Christians then and now do not forsake their "assembling together," and they exhort one another, "and so much the more as" they "see the day approaching" (Hebrews 10:25). What day? Not the "day of the Lord" (2 Corinthians 1:14), his second coming, for "of that day" no one knows (Matthew 24:36). Not the day of Jerusalem’s destruction in 70 A.D., for when Christians saw that day approaching they were not to assemble together, but they were to "flee into the mountains" (Matthew 24:16). But beginning on the second day of the week, day by day they could and still today can see the first day of the week approaching. Therefore, Christians are happy to say to each other all through the week, "See you Sunday."

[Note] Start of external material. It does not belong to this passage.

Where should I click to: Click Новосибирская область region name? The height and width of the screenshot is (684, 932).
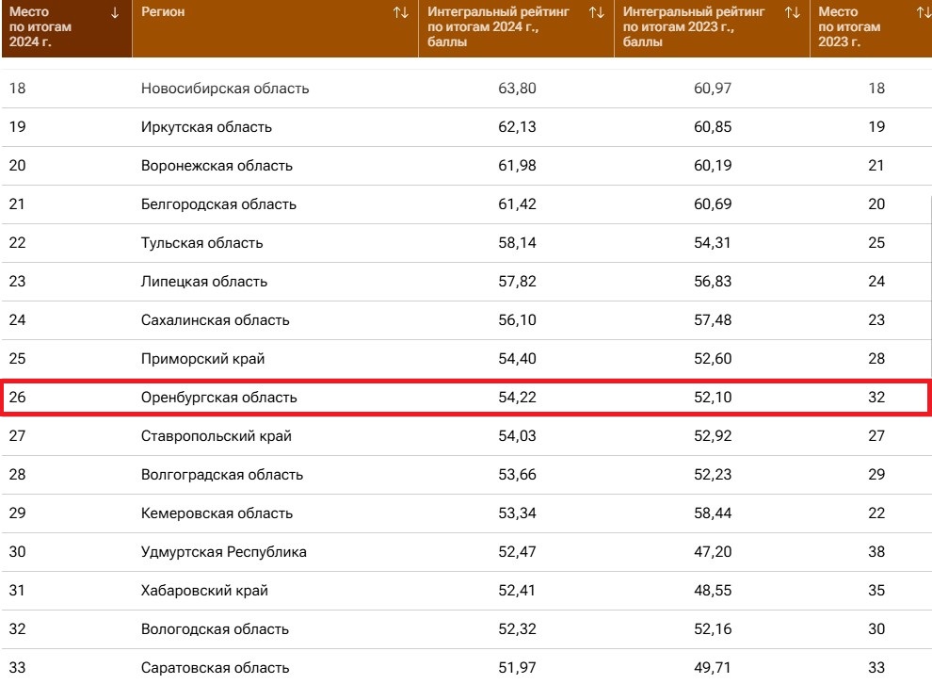225,89
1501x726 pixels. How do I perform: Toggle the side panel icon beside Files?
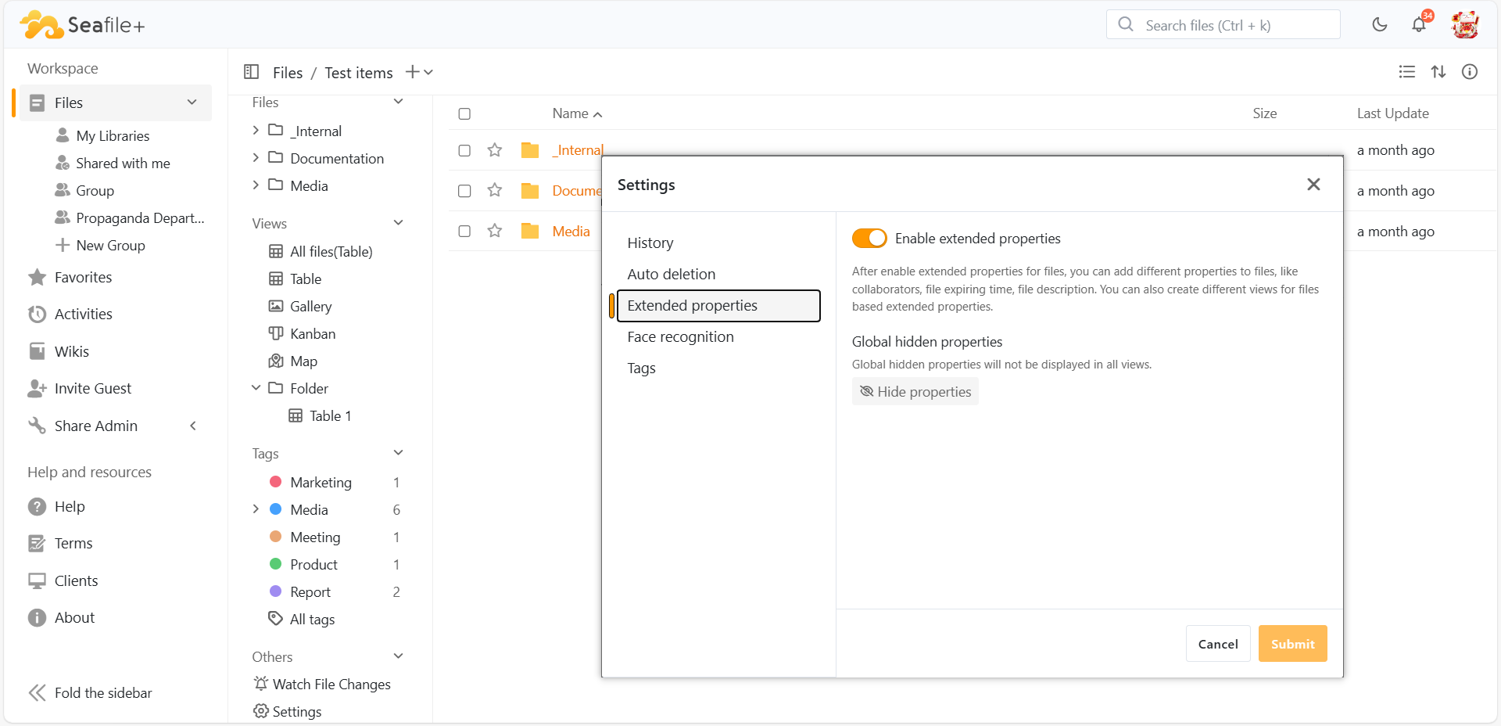(x=252, y=72)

Singing, praying, and teaching are just as important as the Lord’s supper, but the primary purpose of the Lord’s day assembly at Troas was to break bread (Acts 20:7). The Christians at Troas did not come together to hear Paul preach, but he was in the audience, and a scriptural sermon is good anytime. But considering what some highly paid preachers today deliver at the Lord’s day assembly, it would be better to have the Lord’s supper and go home.

5. The Collection. Since Christians everywhere apparently were taught to meet on the first day of the week to break bread, and since we know for sure that the Christians at Corinth came "together" to "eat the Lord’s supper" (1 Corinthians 11:20, 33), it is not surprising that they were commanded to "lay by a contribution, and put it in the treasury" on "the first day of every week," as the churches in Galatia (Antioch, Iconium, Lystra, and Derbe) were already doing (1 Corinthians 16:1-2).

Putting money in a basket is a horizontal act, and is not worship. But since each Christian in his heart, as he contributes, expresses thanks to God for the privilege of helping the Lord’s work, such inward thinking is worship.

No one knows on what day of the week that many Christians voluntarily laid money "at the apostles’ feet," including Barnabas (Acts 4:34-37), nor on what day of the week the Christians at Antioch took up a special collection for emergency relief in Judea (Acts 11:27-30. What is certain though, regardless of the day, none of the money was given "grudgingly, or of necessity," but cheerfully (cf. 2 Corinthians 9:7). The givers laid out their money horizontally, which is not worship, but their appreciation of the One who had given more than money for them was ascending vertically to the Father, and that is worship.